The Pick - Home is where the art is

December 16, 2010

Europe House

32 Smith Square, London

Europe House, in the heart of Westminster, has just opened as the London base of the European Commission and the European Parliament - ironically, in a building that was once Conservative Central Office. It will act as an information centre for schools and the general public, while also providing offices for staff and political groups, and temporary perches for visiting MEPs.

Exhibition space and a 150-seat conference room that can easily be adapted for lectures, discussions and films mean that it should also become a major cultural centre.

Europe House's inauguration has been marked by a series of events over the past two weeks, including live musical performances; a screening of specially restored archive footage of Europe before the First World War; and debates titled "What's So Great about Proust?", "Do Women in Europe Enjoy Full Citizenship?" and "'Translating Silence': A Celebration of Harold Pinter in Translation".

The poet George Szirtes hosted a literary evening in which seven European ambassadors shared some of their favourite poetry.
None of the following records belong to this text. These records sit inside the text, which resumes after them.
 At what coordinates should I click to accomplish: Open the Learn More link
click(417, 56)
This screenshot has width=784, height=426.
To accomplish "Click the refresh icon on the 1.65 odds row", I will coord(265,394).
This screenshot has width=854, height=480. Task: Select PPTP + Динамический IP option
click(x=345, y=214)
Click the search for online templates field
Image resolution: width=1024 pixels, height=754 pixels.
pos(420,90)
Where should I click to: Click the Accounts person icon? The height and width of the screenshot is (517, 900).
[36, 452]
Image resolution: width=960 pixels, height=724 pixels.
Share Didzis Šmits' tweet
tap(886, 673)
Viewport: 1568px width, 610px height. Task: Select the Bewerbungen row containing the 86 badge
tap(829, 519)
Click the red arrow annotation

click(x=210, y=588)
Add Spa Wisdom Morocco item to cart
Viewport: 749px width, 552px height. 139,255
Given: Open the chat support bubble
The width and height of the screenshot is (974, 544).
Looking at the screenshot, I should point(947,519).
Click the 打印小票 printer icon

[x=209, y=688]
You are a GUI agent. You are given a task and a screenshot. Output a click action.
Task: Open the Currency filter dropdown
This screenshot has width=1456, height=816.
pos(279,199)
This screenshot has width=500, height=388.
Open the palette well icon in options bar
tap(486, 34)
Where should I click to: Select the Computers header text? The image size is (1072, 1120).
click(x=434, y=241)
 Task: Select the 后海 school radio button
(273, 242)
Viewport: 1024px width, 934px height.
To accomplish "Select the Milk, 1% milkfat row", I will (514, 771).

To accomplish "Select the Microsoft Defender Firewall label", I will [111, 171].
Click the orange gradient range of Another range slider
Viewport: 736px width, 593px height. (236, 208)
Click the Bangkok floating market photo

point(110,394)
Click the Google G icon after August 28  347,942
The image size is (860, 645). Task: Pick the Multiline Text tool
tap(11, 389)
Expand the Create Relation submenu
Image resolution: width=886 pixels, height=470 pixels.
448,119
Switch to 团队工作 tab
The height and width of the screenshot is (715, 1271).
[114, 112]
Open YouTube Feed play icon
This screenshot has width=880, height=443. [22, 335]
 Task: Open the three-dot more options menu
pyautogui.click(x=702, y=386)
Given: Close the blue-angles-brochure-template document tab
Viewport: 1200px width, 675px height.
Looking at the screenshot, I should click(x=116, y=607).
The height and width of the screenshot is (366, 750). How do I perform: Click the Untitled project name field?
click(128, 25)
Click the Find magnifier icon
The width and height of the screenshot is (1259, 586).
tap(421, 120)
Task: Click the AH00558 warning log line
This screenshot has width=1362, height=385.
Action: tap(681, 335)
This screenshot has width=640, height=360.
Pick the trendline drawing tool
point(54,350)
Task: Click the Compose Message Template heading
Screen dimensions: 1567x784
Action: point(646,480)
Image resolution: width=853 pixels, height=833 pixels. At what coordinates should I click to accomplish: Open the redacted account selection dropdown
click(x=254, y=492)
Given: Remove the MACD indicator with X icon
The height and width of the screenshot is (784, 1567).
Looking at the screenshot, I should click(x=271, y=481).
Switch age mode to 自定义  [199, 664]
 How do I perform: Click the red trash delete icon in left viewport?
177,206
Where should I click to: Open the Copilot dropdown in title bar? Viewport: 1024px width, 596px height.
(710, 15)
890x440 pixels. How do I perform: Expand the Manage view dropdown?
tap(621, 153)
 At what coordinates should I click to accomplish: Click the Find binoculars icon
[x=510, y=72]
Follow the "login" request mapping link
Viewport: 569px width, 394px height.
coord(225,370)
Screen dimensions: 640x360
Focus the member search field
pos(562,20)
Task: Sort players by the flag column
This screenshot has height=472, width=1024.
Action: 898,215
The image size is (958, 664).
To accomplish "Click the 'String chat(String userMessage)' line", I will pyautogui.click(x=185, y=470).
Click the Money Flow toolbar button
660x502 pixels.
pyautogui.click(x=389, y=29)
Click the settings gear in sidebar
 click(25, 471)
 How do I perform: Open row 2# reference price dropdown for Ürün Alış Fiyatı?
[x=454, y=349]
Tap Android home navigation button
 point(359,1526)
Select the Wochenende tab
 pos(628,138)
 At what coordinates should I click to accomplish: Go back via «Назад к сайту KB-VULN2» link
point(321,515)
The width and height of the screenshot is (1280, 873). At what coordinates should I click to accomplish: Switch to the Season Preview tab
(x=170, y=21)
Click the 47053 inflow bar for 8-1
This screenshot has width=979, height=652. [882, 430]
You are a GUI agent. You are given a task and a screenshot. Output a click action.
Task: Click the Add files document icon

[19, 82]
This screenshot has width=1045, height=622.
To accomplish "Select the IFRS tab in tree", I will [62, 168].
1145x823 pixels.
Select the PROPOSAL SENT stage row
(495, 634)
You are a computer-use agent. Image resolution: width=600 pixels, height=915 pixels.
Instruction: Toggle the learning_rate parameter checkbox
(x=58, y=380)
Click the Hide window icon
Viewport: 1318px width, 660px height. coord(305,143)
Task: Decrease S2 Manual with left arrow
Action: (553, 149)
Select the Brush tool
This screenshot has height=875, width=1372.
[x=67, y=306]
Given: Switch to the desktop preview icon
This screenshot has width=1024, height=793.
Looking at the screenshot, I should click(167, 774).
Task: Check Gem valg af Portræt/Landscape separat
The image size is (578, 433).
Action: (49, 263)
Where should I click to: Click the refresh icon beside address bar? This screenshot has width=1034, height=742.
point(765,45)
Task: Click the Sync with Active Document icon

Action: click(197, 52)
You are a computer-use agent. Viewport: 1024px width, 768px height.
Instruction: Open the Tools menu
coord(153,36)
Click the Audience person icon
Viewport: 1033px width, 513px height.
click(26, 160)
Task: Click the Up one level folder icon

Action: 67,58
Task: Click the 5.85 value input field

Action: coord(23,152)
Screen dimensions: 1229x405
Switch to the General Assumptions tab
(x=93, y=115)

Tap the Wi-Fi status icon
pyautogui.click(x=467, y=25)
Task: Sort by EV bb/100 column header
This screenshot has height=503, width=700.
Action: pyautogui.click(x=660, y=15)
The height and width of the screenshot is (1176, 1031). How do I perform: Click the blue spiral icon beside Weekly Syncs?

He also wrote a poem to commemorate the opening of Europe House, Open the Door, which celebrates a continent of everything from lakes and mountains to "fast trains and airports lodged in the human heart".

These events, of course, represent only the beginning. Both the exhibition and lecture spaces can be booked by the national cultural institutions of member states, only some of which have cultural facilities of their own in London. Neither the member states' cultural institutions nor the public will be charged for visits or events, although the former will be expected to create a proper media plan and organise private viewings for exhibitions to ensure they attract good audiences.

The first exhibition in the 12 Star Gallery (open Monday to Friday from 10am to 6pm) is The North Sea by Maggi Hambling, part of an ongoing series of paintings of the waves that both link and separate Britain and the Continent. The North Sea runs until 28 January 2011, and will be followed by a series of two-week exhibitions and then a longer show lasting from mid-July to mid-September. Next year's extended summer exhibition will present photographs from every member state, complementing a major exhibition of Hungarian photography at London's Royal Academy to mark the Hungarian presidency of the EU.

The 12 Star Gallery is already being booked into 2013. On 14-25 February 2011, it will host a pan-European digital media project titled We Are Here, in which people experiencing social exclusion or poverty in the UK, Belgium, Italy, Hungary and Serbia were given the technological means to create powerful self-portraits expressing the struggles and barriers they face in their daily lives.

Later in 2011, the International Civil Aviation Organisation will host an exhibition in which three design studios present their own interpretations of the ICAO phonetic alphabet, from "Alpha" to "Zulu".